4 minute read
Nursing Skills Impacting State Policymaking
Alumna’s nursing background helps her make informed decisions and advocate for constituents.
Rachel Baker is applying her nursing skills to Ohio public policymaking. Baker, a UC Bachelor of Science and PhD in Nursing graduate, was elected to the state House of Representatives for the 27th district, which includes parts of Cincinnati’s east side. Since taking office in January 2023, she has leveraged her nursing background and professional connections to make decisions and involve the community in statewide issues.
For Baker, a nurse scientist for Cincinnati-based health system TriHealth Inc., political aspirations were not in her purview until the pandemic took hold. After watching local elected officials make decisions about health and safety, she became more aware of government processes and realized nurses’ skills would translate well to policymaking.
“This light bulb went off that nurses should be at the table doing this, because this is what we do,” Baker says. “We make hard decisions with patients. We incorporate lots of viewpoints and different priorities, we collaborate with different people and we’re the person who brings it all together. And to bring those skills to legislation would be amazing.”
As a nurse scientist, Baker works with bedside nurses at TriHealth locations to answer clinical questions with current research and available data. If neither exists to answer the question at hand, she collaborates with nurses to design a research study and publish or present the findings locally or nationally. As a recent example, Baker worked with post-anesthesia care unit nurses to investigate the optimal time to remove a patient’s oxygen mask after a procedure. Their study found that keeping the mask on 15 minutes longer reduced instances of nausea and vomiting, common side effects of anesthesia.

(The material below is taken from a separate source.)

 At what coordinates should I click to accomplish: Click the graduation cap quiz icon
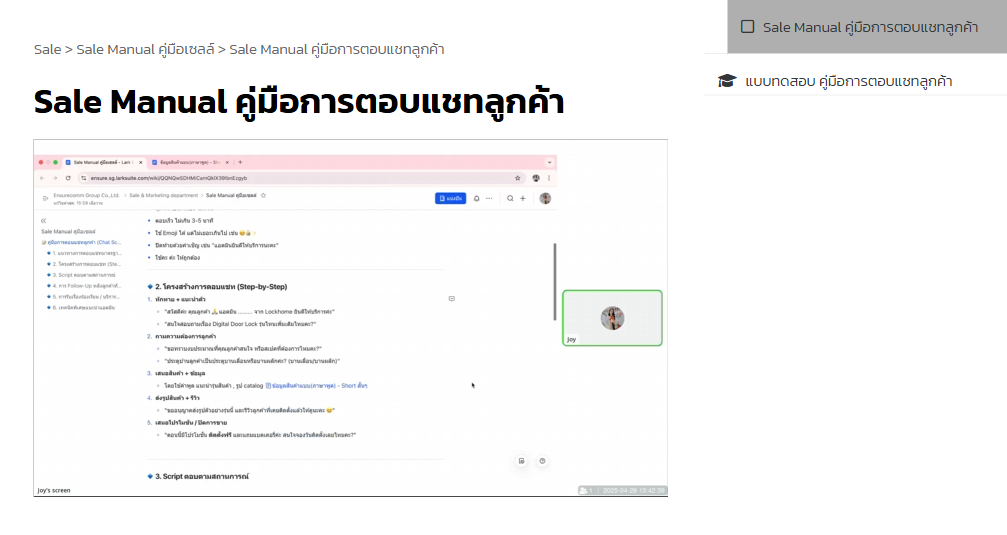pyautogui.click(x=727, y=81)
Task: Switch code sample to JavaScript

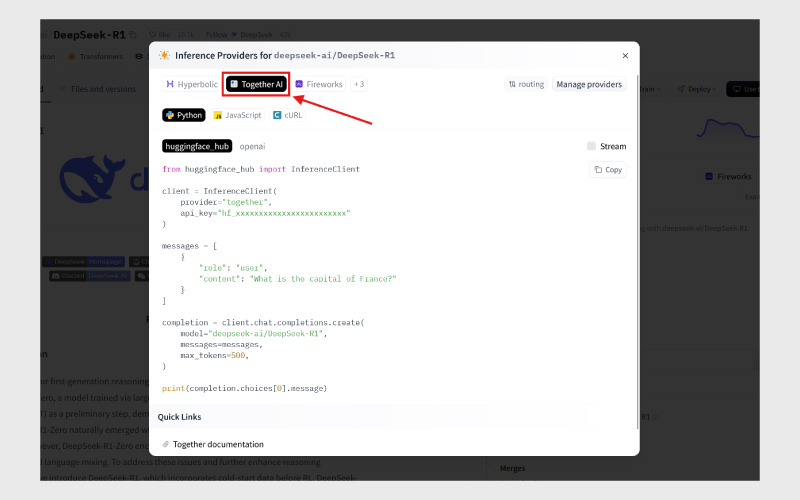Action: [x=237, y=116]
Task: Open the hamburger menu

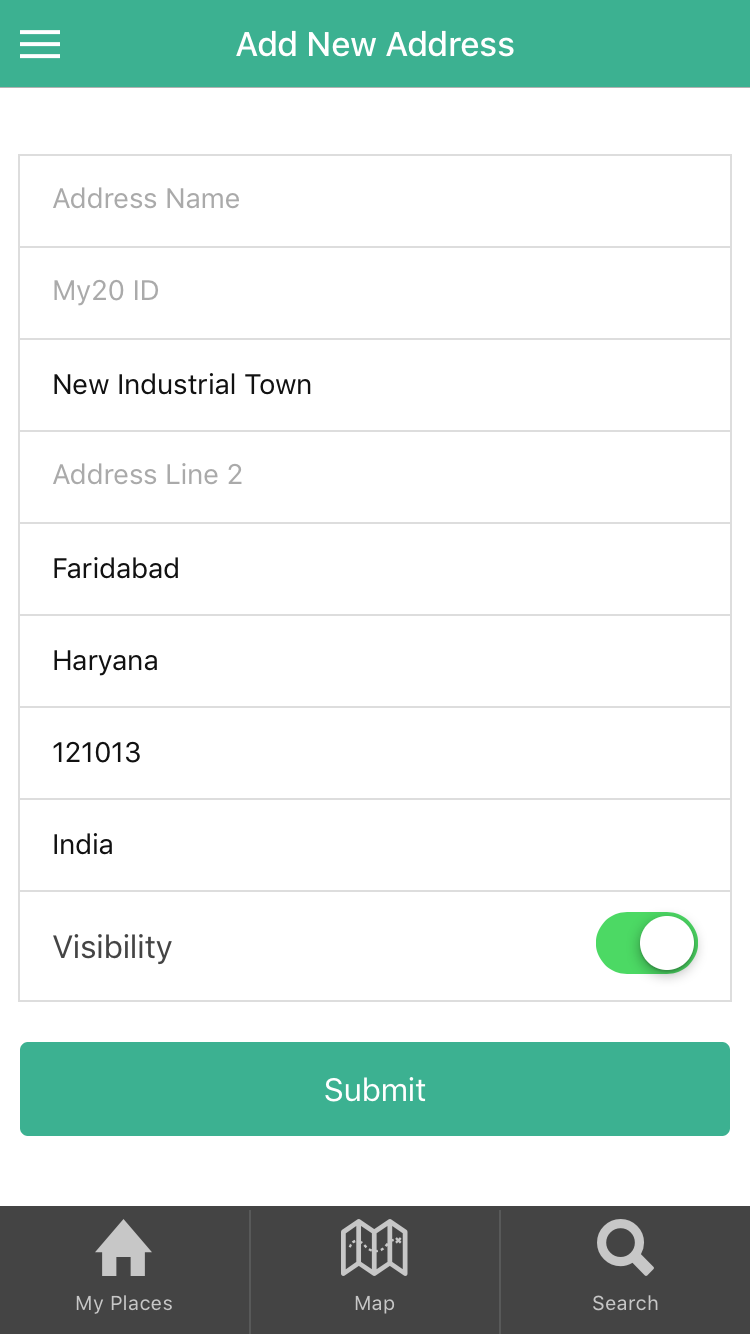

More than research and evidencebased practice, Baker’s background centers on relationship-building and advocacy. She earned her first bachelor’s degree and a master’s in social work, but after observing nurses as a medical social worker, she felt called to the nursing profession.
“I thought, Oh my gosh, I love this, because it still has the relationship aspect — the support and advocacy part of social work — but with more science,” she says.

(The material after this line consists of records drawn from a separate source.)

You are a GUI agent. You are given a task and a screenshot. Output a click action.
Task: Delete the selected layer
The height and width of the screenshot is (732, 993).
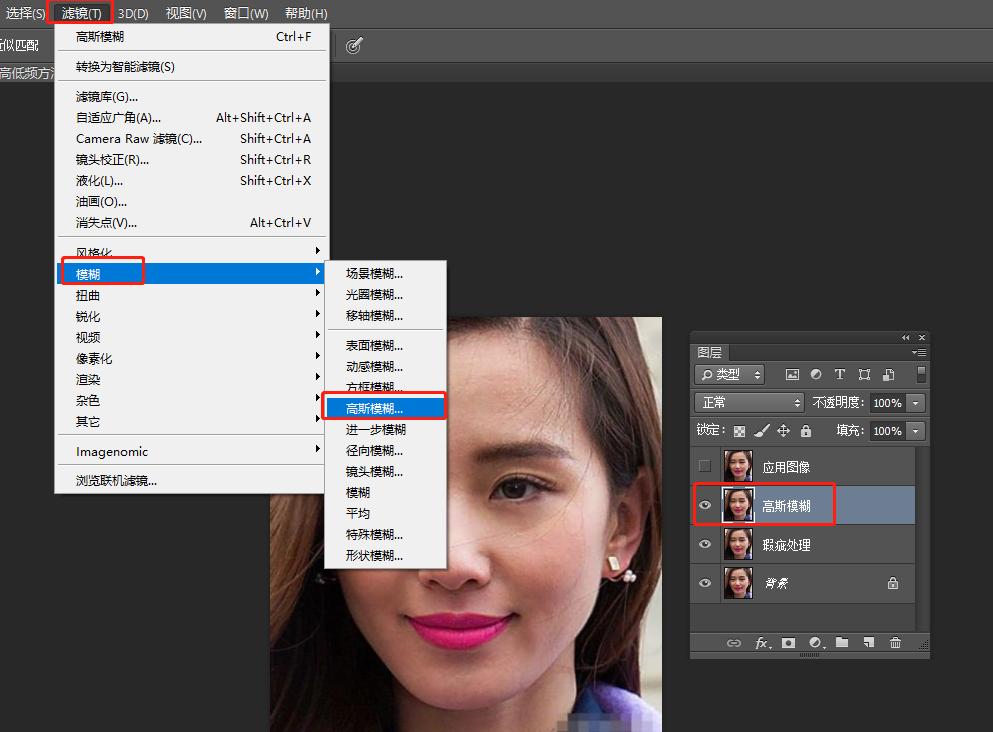tap(895, 643)
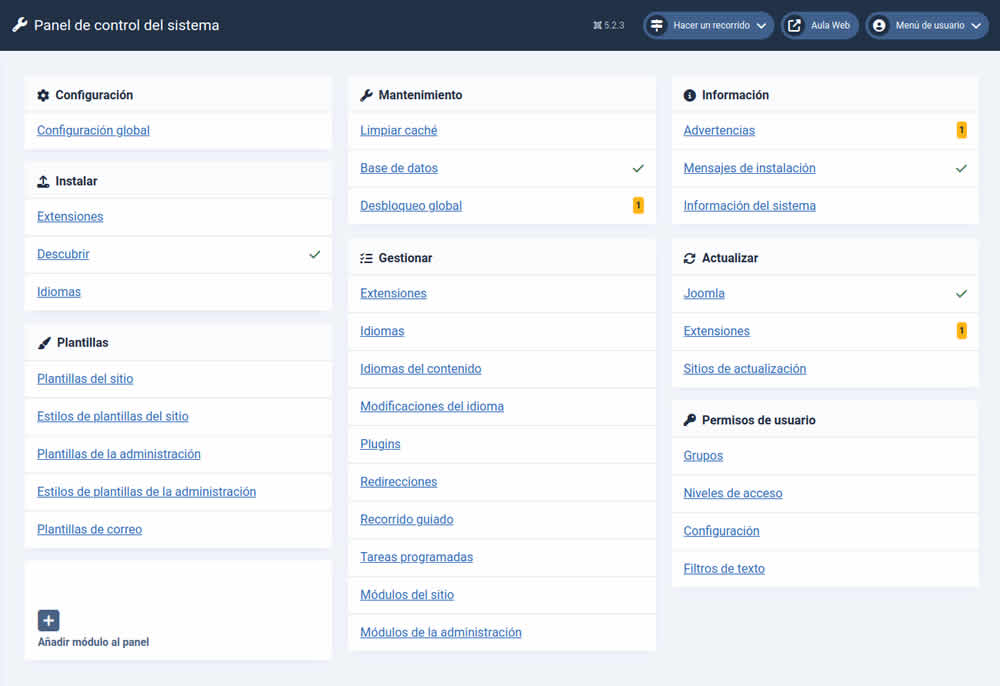Viewport: 1000px width, 686px height.
Task: Open the Hacer un recorrido dropdown
Action: 708,25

She enrolled in UC’s accelerated nursing degree program and went on to earn a PhD in nursing.
“UC absolutely prepared me for my role, and I had a great experience there,” she says. “I was challenged and pushed further and further along, so it had a huge impact.”
Already, Baker has applied her experience building relationships and advocating for others as a social worker, bedside nurse and nurse researcher to policymaking; she is working across the aisle to champion bipartisan legislation that would modernize the state’s adoption code. Baker says she and others brought together as many adoption-related groups as possible for feedback, including public and private adoption organizations, the state’s Department of Job and Family Services, parents and many more. With as much input and consideration baked into the bill, it unanimously moved through the House.
Along with improving the lives of Ohioans, Baker hopes her work will show other nurses they can make a difference in policymaking.
“I think all nurses should be researchers and they could all be policymakers, too,” she says. “Nurses have a lot of skills to bring, so I’m hoping more nurses get involved.”
The college’s Interim Dean Gordon Gillespie, PhD, DNP, RN, FAAN, has worked with Baker in academic and professional settings for more than a decade and looks forward to following her political career.
“I’m proud to know Rachel personally,” he says. “I can attest that she is highly ethical, compassionate and competent and will continue to be an amazing legislator.”
Baker also serves as an adjunct professor for UC College of Nursing. She teaches online courses in Biostatistics for Evidence-Based Practice and Research and Best Evidence for Clinical Reasoning.